The Visa Chip and Pin campaign seeks to encourage consumers to use their EMV chip cards which are safer from counterfeit and fraud activities.
Visa General Manager, East and Southern Africa, Jabu Basopo says that there is need to secure card transactions against fraud which has in the past cost the banking industry billions of shillings in losses.
Basopo says as opposed to magnetic stripe technology, a chip is difficult to crack saving banks and consumers from losing money through fraud.
“Using debit cards for everyday purchases offers greater security, control and convenience than transacting with cash; it is also one way of ensuring personal finances are managed effectively with minimal costs for the cardholder,” said Basopo.
The 2013 Kenya Financial Sector Stability Report by Central Bank of Kenya (CBK) indicated an increase in usage of cards at Automated Teller Machines (ATMs) and at Point of Sale (POS) terminals. According to the report, the number of active cards increased from 10.7 million in 2012 to 11.5 million in 2013.

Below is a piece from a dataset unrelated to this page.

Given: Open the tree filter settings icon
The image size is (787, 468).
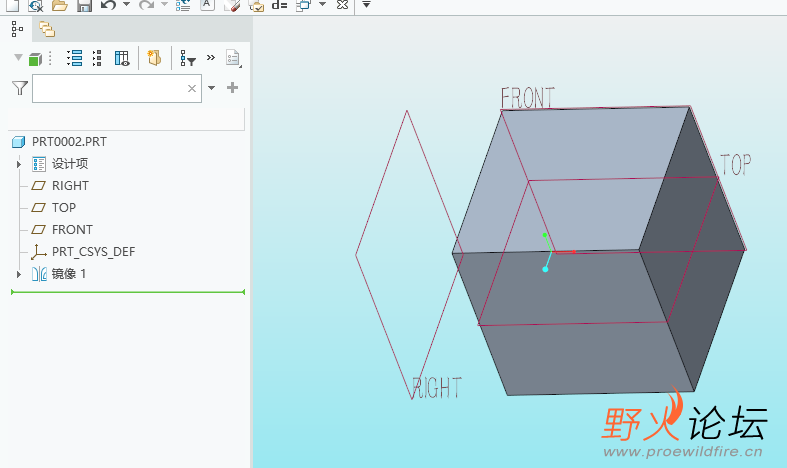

The number of Point of Sale (POS) terminals grew by 14.1 percent from 18,478 terminals in 2012 to 21,089 terminals in 2013 due to wide acceptance of settlements through payment cards by merchants and expansion of the merchants as well.
According to the report, total number of cards, both credit and debit, stood at 11.5 million in December 2013 compared to 10.7 million in December 2012. Out of these 8.3 million are Visa cards.
The increased uptake and usage of cards may be attributed to the growing middle class who prefer cards to cash and migration of the industry to Europay, MasterCard and Visa (EMV) standards leading to growing acceptance of cards as a safe and convenient mode of payment.